**Directions for this task:** Which lines below hold the word "computer"? Copy all of them.

(Stored records)
========================
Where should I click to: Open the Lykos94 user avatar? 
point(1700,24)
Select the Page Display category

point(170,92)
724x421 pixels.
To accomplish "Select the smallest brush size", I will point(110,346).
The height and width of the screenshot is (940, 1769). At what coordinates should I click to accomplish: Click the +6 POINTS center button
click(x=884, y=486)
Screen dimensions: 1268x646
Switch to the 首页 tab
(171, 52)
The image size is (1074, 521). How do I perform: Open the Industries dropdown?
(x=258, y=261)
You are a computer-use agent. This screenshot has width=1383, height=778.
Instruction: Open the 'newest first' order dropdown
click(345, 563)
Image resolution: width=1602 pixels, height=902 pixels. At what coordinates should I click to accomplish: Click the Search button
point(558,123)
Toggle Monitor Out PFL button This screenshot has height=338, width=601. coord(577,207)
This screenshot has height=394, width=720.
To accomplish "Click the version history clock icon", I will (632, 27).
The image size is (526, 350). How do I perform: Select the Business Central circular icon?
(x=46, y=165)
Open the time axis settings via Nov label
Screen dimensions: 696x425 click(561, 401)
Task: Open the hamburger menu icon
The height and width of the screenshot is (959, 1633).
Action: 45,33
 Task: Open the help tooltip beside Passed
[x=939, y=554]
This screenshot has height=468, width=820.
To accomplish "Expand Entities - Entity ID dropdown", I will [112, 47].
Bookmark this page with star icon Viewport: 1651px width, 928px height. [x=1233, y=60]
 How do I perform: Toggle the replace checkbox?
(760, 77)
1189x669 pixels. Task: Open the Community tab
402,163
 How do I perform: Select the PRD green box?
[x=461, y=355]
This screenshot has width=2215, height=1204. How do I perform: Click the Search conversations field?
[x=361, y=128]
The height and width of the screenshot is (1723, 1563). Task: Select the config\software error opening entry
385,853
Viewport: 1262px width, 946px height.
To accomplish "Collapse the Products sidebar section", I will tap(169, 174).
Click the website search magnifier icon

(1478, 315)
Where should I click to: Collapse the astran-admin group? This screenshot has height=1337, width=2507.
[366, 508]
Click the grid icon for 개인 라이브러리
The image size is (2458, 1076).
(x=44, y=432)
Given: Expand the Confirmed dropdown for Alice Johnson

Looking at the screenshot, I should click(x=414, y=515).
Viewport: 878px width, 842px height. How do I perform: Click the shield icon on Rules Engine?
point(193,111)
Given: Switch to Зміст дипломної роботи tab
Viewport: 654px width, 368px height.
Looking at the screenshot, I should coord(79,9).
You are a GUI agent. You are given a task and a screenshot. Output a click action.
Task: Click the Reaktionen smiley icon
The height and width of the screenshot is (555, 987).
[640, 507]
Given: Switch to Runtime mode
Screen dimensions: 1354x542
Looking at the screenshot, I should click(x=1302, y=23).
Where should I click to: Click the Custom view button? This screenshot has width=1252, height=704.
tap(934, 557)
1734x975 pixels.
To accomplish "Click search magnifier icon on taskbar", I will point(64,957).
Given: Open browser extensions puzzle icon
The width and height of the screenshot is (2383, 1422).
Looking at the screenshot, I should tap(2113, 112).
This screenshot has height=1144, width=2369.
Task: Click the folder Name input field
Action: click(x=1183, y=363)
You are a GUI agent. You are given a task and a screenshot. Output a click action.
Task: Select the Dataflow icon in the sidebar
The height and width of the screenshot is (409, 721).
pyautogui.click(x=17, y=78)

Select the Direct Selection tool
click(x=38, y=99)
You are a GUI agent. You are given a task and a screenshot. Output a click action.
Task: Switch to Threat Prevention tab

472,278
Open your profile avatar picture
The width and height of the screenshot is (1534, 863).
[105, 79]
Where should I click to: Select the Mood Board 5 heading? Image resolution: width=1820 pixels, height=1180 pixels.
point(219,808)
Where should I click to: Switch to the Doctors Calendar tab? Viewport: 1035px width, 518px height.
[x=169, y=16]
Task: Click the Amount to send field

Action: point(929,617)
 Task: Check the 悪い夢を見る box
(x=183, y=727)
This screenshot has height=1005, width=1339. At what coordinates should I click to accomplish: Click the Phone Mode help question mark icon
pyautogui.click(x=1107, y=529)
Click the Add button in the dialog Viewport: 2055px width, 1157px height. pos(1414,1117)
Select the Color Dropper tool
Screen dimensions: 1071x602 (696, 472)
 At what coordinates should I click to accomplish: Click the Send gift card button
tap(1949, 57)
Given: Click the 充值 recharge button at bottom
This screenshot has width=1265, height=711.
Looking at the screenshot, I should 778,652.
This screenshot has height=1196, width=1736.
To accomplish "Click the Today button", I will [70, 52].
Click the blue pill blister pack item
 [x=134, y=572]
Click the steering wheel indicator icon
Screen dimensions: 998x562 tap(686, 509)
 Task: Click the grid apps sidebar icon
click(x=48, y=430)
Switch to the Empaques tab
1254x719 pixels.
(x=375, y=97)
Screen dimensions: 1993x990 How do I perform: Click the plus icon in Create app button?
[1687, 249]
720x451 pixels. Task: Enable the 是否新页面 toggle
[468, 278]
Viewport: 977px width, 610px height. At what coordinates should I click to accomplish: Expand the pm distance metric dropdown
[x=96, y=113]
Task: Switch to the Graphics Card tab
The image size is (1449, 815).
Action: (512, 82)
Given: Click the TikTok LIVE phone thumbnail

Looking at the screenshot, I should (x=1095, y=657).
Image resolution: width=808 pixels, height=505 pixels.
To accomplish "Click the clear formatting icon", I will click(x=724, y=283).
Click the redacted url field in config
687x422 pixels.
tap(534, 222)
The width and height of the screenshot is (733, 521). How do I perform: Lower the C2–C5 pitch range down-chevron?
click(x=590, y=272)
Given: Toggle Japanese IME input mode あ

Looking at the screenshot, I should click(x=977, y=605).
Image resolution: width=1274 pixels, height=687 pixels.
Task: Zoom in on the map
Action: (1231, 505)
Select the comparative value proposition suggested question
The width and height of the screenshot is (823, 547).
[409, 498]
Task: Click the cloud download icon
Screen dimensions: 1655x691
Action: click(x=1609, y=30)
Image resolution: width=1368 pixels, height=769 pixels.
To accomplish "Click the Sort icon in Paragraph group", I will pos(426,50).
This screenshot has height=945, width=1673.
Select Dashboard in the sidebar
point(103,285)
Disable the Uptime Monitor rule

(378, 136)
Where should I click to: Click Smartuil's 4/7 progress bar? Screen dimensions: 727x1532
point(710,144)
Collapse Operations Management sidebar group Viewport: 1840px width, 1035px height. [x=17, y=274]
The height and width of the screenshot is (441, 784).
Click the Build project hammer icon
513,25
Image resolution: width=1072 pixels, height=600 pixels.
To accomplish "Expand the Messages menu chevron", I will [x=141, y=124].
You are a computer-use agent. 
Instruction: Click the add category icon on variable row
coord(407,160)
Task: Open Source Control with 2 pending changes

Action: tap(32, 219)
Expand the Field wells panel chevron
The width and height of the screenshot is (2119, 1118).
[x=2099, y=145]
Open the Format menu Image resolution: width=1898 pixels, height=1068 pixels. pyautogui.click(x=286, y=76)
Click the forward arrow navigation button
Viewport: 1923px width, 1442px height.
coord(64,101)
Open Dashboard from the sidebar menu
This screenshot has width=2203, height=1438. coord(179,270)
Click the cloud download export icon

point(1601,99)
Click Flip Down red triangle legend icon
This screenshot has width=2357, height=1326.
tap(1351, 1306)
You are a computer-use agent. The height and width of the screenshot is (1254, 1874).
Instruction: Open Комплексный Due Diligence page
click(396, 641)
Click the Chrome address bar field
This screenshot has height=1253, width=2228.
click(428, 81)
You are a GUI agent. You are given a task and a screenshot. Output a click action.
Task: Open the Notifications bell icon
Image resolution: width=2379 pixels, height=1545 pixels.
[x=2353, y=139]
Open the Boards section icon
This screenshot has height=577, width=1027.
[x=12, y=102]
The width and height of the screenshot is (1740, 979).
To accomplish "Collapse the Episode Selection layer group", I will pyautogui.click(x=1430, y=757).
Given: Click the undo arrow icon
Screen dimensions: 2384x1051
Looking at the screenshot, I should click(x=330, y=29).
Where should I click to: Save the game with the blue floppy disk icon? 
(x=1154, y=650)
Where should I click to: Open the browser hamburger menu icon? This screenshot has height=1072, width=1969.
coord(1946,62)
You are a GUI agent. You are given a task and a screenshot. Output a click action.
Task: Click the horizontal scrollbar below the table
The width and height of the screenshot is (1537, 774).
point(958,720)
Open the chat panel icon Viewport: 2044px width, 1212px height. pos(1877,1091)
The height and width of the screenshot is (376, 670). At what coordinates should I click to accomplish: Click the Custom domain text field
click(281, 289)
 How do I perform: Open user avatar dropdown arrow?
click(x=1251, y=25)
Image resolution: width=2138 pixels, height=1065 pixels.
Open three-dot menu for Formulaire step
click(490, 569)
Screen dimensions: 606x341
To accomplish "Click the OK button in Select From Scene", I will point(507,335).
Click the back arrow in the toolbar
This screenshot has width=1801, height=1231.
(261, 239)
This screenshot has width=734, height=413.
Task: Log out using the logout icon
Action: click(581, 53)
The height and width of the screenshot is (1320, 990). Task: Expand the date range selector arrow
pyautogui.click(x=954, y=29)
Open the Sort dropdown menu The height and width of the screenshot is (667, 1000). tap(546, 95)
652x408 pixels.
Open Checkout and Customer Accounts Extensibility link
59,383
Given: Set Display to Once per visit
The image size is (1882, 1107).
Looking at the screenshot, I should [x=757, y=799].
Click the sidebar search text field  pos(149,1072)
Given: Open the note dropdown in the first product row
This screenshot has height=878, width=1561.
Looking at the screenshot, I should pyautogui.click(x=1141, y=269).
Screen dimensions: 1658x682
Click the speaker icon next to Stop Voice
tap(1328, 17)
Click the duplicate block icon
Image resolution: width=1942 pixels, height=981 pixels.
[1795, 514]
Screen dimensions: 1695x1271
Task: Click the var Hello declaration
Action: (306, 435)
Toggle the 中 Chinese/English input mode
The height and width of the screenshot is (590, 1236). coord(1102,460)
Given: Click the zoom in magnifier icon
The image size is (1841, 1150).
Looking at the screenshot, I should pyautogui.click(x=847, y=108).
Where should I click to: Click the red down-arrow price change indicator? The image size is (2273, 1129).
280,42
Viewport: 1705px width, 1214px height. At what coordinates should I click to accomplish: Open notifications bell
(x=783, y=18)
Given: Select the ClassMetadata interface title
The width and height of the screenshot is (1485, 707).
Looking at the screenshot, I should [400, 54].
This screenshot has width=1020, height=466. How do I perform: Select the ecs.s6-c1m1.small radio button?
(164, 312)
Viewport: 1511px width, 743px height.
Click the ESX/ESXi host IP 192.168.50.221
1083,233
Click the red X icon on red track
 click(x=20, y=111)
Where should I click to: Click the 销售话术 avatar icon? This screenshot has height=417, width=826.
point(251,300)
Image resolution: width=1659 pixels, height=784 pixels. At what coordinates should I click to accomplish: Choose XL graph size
========================
**Answer to this exercise:**
You are a computer-use agent. This screenshot has width=1383, height=778.
You are a computer-use agent. 
You are a computer-use agent. The height and width of the screenshot is (1254, 1874).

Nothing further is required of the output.